All of the controversy regarding his recruitment notwithstanding, 6-10 senior Anthony Davis Jr. of Chicago Perspectives by all accounts is a special basketball player. The fact that virtually nobody heard about the once obscure youngster until a few months ago only adds meat and potatoes to what could be a saga of legendary proportions.
There may have been doubts and skepticism early. But no longer, certainly not from anyone who has seen him play more than once or twice. Syracuse had barely seen Davis work up a sweat before becoming the first school to offer a scholarship. Kentucky, Ohio State, Duke and North Carolina called. His three-year-old high school, buried in the Public League's Blue-West Division, quickly attracted invitations to three major events.
So how good is he? Is he the best big man Illinois has produced since Kevin Garnett? Is he better than Hall of Famer Dan Issel? Is he better than Russell Cross?
Davis is the most compelling basement-to-the-penthouse story I've encountered in 50 years of covering high school basketball in Illinois.
Longtime recruiting analyst Van Coleman of Hoopmasters.com, who has observed Davis about a dozen times, said he rank either No. 1, 2 or 3 on his list of the top players in the class of 2011, along with 6-7 Michael Gilchrist of Elizabeth, N.J., and 6-8 Quincy Miller of Winston-Salem, N.C., who was born in North Chicago.
"I'm leaning toward the top spot because of his still immense upside and potential to improve his overall game, athletic gifts and strength," Coleman said. "He has a similar skill set to Derrick Favors (the nation's No. 1 player two years ago and an NBA lottery pick this year) except he is a better shooter and has quicker feet. He isn't as strong, however.
"He has a lot of Sam Perkins and Marcus Camby to his game. Plus he can dominate the game on the defensive end of the court. That could be the separator when I finalize my national rankings."
Gilchrist already is committed to Kentucky. Can you imagine the reaction if the top three players in the nation--Davis, Gilchrist and Miller--all end up at Kentucky?
Recruiting analysts Roy and Harv Schmidt of Illinois Prep Bulls-Eye recall how the 6-11 Cross led Manley to the state championship in 1980 and they believe Davis "is every bit as good if not better."
But they point out that Davis is a totally different breed of player in comparison to Cross, who was more of a Bill Russell type in that he dominated on defense with his intimidating, rebounding and shot-blocking ability.
"Cross played in an era where high school big men were almost solely back-to-the-basket post players," Roy Schmidt said. "Davis, on the other hand, defines the new generation of big men--aircraft carriers who also have the ability to play on the perimeter, face up and convert shots from behind the three-point line and handle the ball like a point guard."
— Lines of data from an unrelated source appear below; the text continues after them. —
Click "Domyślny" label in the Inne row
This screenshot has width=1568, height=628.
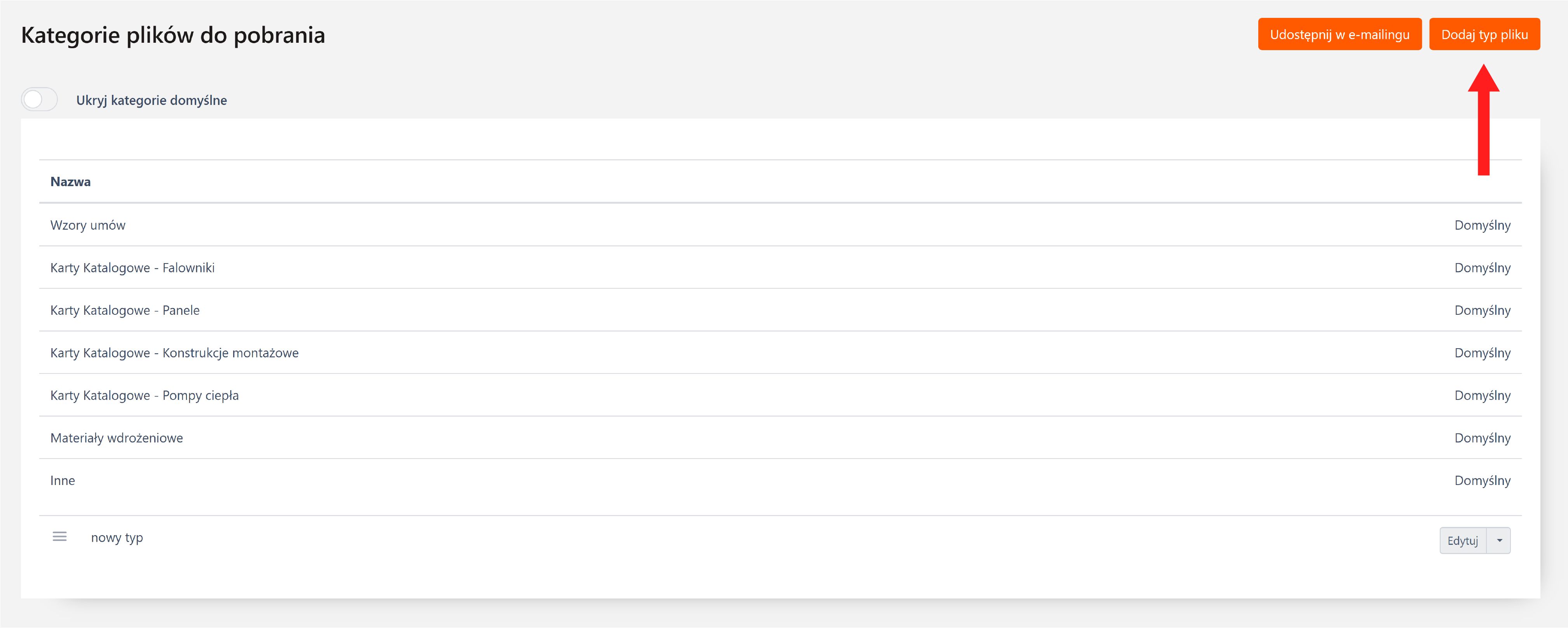pyautogui.click(x=1482, y=481)
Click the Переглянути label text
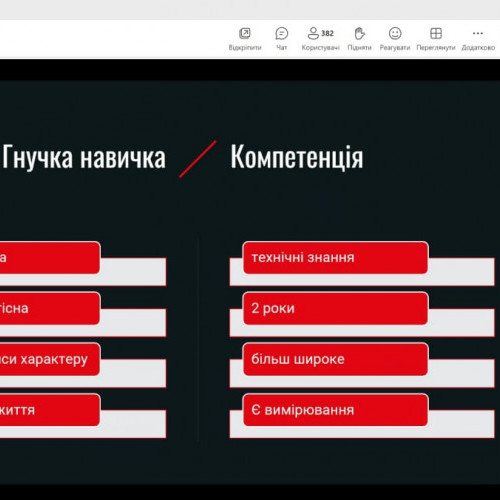The width and height of the screenshot is (500, 500). [x=436, y=48]

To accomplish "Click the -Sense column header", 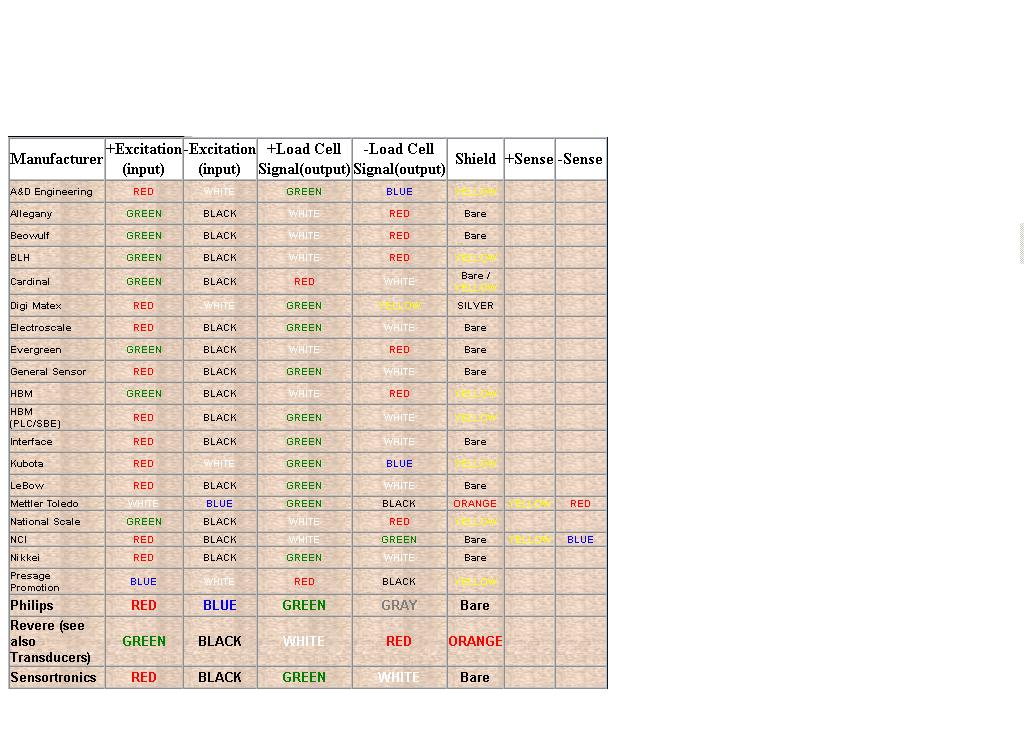I will [x=580, y=159].
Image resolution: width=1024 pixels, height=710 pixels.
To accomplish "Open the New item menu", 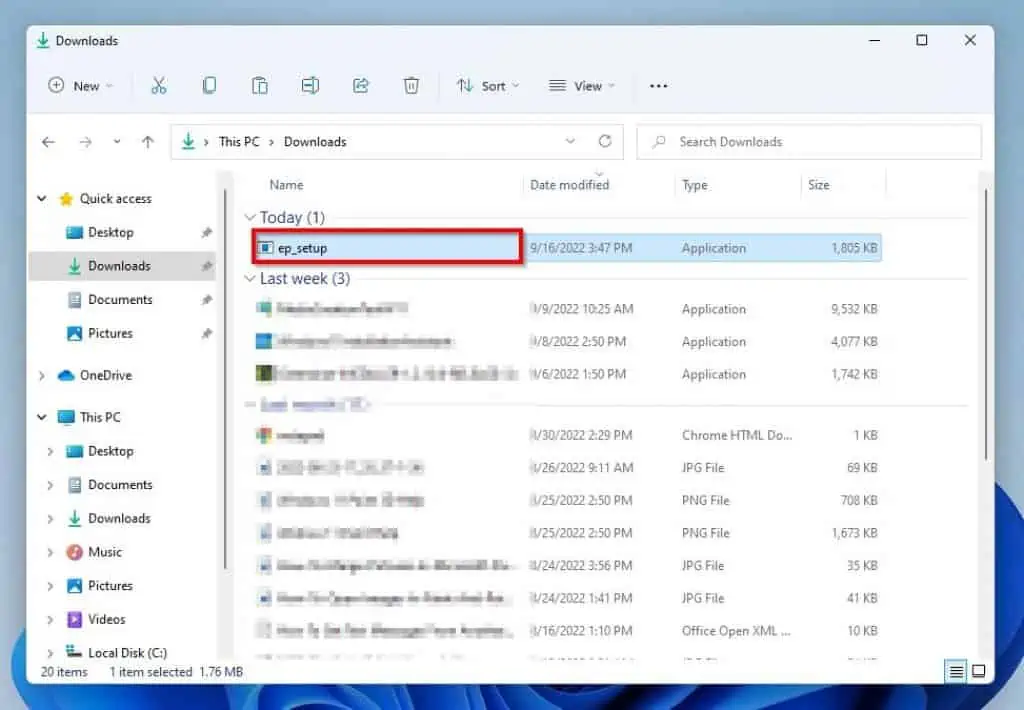I will 80,86.
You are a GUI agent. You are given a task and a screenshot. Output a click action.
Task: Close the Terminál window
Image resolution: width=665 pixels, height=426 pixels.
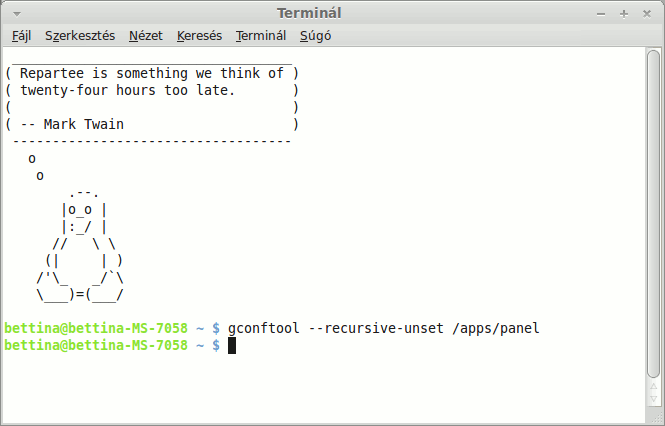point(645,13)
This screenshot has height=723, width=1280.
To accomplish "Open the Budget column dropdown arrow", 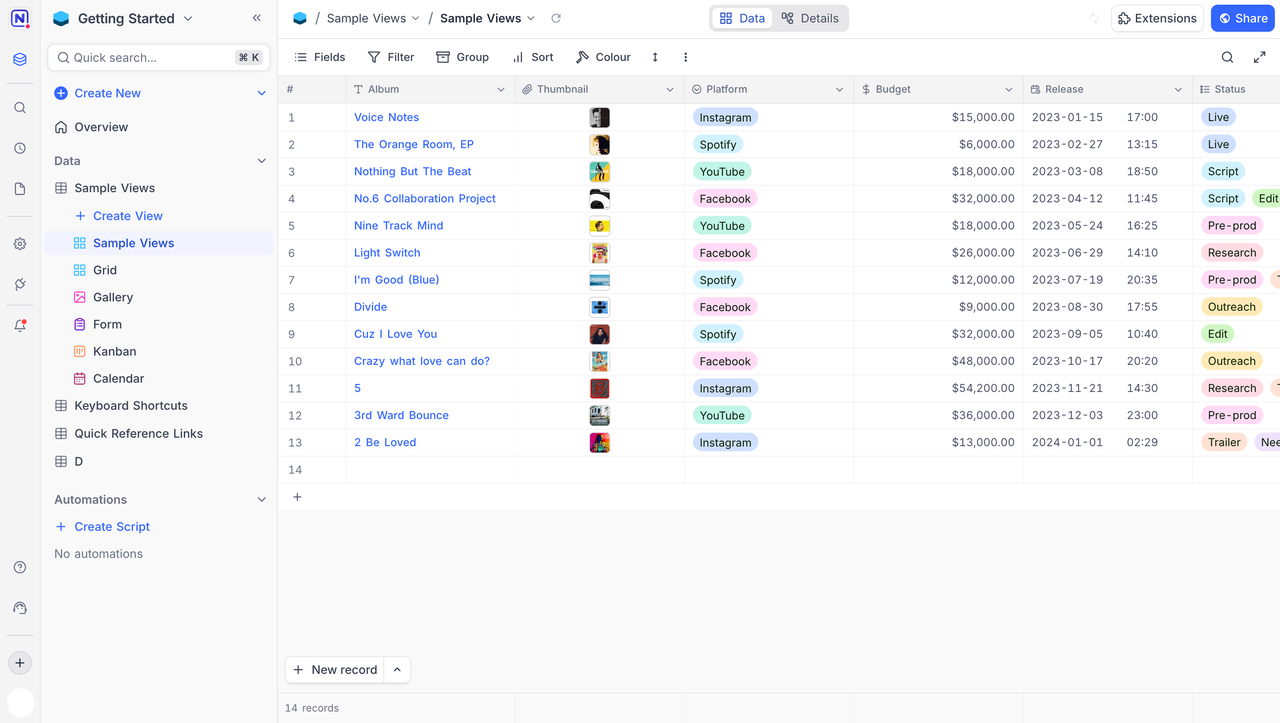I will pos(1009,90).
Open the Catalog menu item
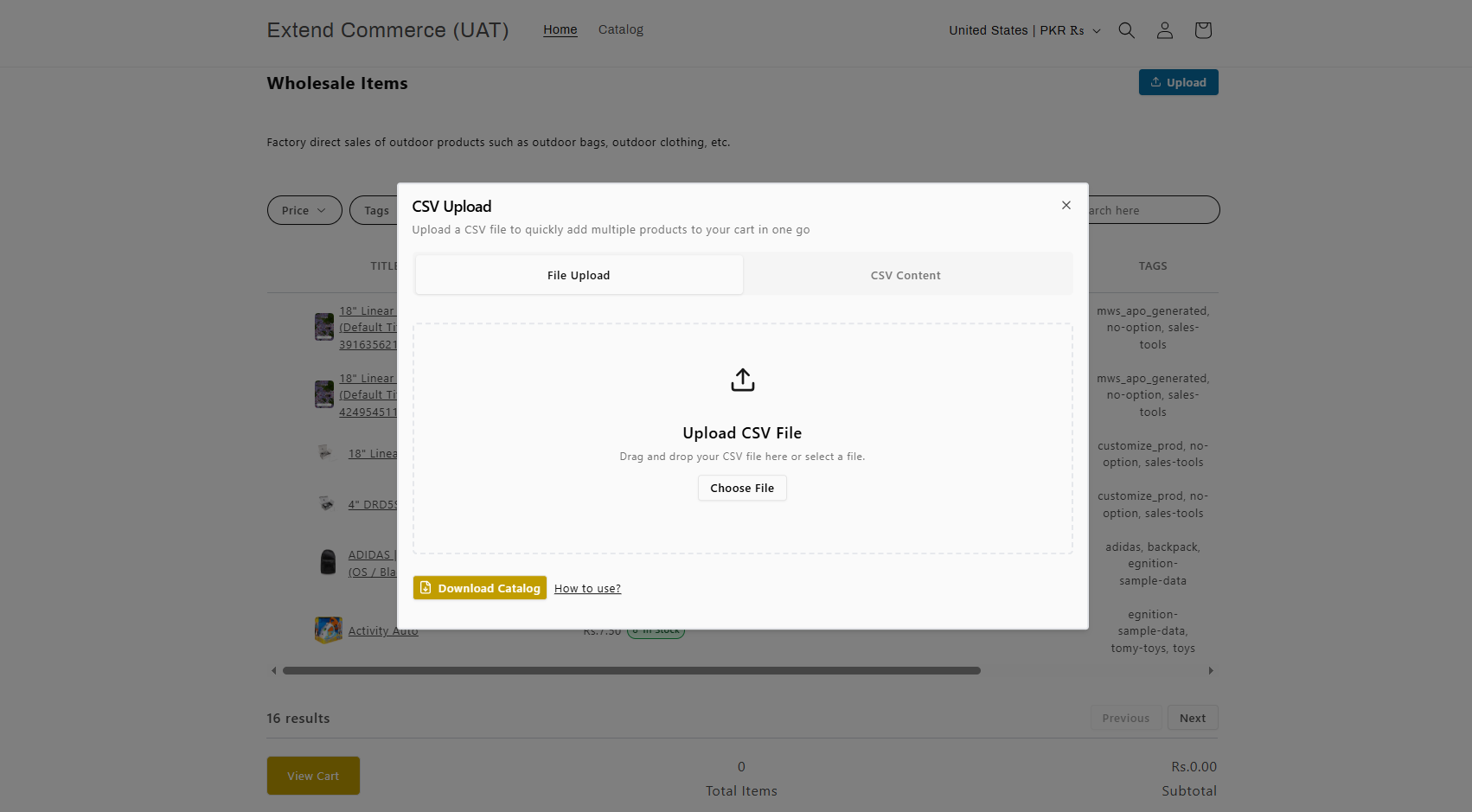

The Schmidt brothers compare Davis' defensive game to former Farragut star Kevin Garnett and claim he is a mixture of Tracy McGrady and the late Ben Wilson offensively.
"He is the best big man that the state of Illinois and the Chicago Public League has seen since Garnett (in 1994-95) and one of the five best players we have ever seen in the Public League in our 25 years of scouting," Harv Schmidt said. "It is a list that includes Wilson, Marcus Liberty, Garnett and Derrick Rose. There is nobody in the class of 2011 in Illinois who is even close to Davis talent-wise, nobody."
Davis may have one shortcoming, however, one that almost certainly will be corrected as soon as he makes his commitment to a college. He is reported to weigh 215 or 220 pounds. According to Perspectives coach Cortez Hale, Davis is closer to 195 pounds. He needs to gain 20-25 pounds to play at the big-time college level and the NBA.
"He is a legitimate small forward in college," Hale said. "He can take people off the dribble, can shoot from NBA range and has great passing ability. He has played guard most of his life.
"My challenge to him is he has to play hard all the time in high school. In the Blue-West, he has to play against Juarez, Kelvyn Park, Clark, Austin and Best Practice (hardly Simeon, Whitney Young, Morgan Park and Marshall). He will have a huge target on his back. He will have to prove how good he is every time he goes on the floor."
Perspectives, a charter school, doesn't have a home gym. It plays its "home" games at Taylor Park, 47th and State. Hale, in his first season as head coach, is looking for a larger venue.